We were lucky to catch up with Jonathan recently and have shared our conversation below.
Jonathan, thanks for joining us, excited to have you contributing your stories and insights. Coming up with the idea is so exciting, but then comes the hard part – executing. Too often the media ignores the execution part and goes from idea to success, skipping over the nitty, gritty details of executing in the early days. We think that’s a disservice both to the entrepreneurs who built something amazing as well as the public who isn’t getting a realistic picture of what it takes to succeed. So, we’d really appreciate if you could open up about your execution story – how did you go from idea to execution?
The idea for Veteran CEO Magazine (VCEO) came from my personal military career transition.
While in Graduate School at TCU, I was fortunate to be part of a supportive community dedicated to helping their student-veteran and family population navigate not just student life but also post-graduation into successful civilian careers. At the time, I was personally going through one of the most mentally challenging moments in my professional career. A job I took during my last year in grad school seemed like a good fit on paper, but it proved to be a profoundly bad fit. However, even in failures, there is learning, and I realized that fitting in with a company is a two-way street. The invaluable lessons I learned from this helped me think about warning signs and what to look for in a good fit, and to share those with others going through the same challenges.
This experience ultimately led me to a new job that was perfect for me. Crucially, this new role had a strong veteran community. It also gave me regular access to the C-suite, who were very friendly and open with me. As I worked at that company, advising the C-suite on potential actions, I also began to seek career advice from many of them, genuinely.

- Stated exercise 1
According to the interview, at which school did Jonathan attend graduate school?
The interview and the entries that follow it were drawn from unrelated sources.

- Exercise data

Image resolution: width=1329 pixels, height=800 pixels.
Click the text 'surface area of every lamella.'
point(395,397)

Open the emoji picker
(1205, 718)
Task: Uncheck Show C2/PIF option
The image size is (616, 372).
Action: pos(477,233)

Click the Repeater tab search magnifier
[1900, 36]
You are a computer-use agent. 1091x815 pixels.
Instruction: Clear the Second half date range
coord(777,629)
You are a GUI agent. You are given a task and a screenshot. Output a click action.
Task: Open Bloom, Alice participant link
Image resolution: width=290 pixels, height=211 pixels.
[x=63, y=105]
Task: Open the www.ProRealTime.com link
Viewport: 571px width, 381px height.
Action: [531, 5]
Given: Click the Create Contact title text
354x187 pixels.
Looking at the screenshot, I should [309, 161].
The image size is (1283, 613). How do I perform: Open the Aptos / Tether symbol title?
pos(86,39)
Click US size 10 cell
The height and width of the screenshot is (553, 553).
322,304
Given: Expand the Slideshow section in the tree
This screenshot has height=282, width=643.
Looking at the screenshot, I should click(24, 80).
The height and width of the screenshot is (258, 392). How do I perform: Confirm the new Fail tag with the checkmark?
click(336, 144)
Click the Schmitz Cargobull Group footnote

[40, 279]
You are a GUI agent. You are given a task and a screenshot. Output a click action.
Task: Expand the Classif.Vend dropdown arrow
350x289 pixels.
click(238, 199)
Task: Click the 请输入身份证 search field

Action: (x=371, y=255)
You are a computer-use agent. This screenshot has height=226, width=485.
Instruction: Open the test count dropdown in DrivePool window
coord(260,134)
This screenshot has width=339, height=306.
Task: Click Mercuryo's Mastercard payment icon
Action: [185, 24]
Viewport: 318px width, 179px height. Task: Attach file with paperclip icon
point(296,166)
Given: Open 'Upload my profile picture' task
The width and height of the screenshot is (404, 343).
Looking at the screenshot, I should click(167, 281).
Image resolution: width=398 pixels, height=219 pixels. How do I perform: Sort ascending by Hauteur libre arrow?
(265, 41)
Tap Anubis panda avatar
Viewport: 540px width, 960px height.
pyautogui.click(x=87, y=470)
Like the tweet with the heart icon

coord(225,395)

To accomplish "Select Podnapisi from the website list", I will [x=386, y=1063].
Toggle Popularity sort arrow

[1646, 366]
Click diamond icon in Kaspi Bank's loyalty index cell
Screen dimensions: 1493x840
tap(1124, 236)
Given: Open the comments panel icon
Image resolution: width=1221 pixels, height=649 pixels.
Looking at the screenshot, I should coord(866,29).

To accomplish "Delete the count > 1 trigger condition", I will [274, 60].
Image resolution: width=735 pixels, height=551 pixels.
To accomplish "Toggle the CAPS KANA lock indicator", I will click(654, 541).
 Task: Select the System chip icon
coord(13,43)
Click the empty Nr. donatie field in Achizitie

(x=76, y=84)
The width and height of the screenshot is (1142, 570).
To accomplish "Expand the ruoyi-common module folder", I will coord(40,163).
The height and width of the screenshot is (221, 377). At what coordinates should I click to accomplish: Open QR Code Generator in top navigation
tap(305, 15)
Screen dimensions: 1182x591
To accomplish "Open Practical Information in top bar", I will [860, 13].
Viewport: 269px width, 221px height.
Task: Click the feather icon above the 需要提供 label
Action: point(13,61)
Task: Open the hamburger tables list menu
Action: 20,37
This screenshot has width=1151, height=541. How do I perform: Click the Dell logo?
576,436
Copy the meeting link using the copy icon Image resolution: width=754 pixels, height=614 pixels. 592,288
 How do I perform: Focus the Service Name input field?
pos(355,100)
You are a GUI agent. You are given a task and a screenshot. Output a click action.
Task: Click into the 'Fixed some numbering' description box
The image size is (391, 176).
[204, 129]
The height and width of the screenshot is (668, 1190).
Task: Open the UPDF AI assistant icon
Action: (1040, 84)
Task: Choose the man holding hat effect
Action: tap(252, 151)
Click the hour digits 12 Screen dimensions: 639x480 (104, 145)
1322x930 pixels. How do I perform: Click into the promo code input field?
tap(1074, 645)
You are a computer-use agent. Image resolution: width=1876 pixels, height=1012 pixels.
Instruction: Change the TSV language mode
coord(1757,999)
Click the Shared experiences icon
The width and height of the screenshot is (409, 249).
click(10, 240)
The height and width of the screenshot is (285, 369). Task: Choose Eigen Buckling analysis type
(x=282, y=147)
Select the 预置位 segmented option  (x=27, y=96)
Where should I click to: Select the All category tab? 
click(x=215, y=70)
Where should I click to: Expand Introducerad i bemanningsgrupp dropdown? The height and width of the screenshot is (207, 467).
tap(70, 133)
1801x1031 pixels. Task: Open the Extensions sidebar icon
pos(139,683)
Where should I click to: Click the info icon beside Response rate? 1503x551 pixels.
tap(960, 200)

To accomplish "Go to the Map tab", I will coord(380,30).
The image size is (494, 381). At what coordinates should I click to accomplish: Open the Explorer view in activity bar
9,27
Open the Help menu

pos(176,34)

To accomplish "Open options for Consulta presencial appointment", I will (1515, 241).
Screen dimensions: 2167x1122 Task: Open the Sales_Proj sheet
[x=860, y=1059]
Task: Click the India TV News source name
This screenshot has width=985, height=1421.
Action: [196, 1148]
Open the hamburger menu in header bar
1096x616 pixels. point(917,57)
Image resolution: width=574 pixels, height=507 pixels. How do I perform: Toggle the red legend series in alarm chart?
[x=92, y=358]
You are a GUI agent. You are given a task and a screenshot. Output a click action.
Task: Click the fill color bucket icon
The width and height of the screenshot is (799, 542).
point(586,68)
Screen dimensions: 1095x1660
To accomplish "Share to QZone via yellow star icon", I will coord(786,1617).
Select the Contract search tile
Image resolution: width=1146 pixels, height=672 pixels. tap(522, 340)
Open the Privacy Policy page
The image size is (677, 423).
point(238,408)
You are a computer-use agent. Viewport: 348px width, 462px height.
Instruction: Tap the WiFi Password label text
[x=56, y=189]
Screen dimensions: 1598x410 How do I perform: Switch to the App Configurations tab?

- Stated exercise 2
Rewrite everything in the entries from the line containing "The height and width of the screenshot is (221, 377)." down to the line containing "tap(305, 15)", both lines included. Keep the requests as they are, but multiply each click coordinate in the answers by 2.4 and round to whole numbers, with halves rounded up.

- Response 1
TCU.

- Response 2
The height and width of the screenshot is (221, 377). At what coordinates should I click to accomplish: Open QR Code Generator in top navigation
tap(732, 36)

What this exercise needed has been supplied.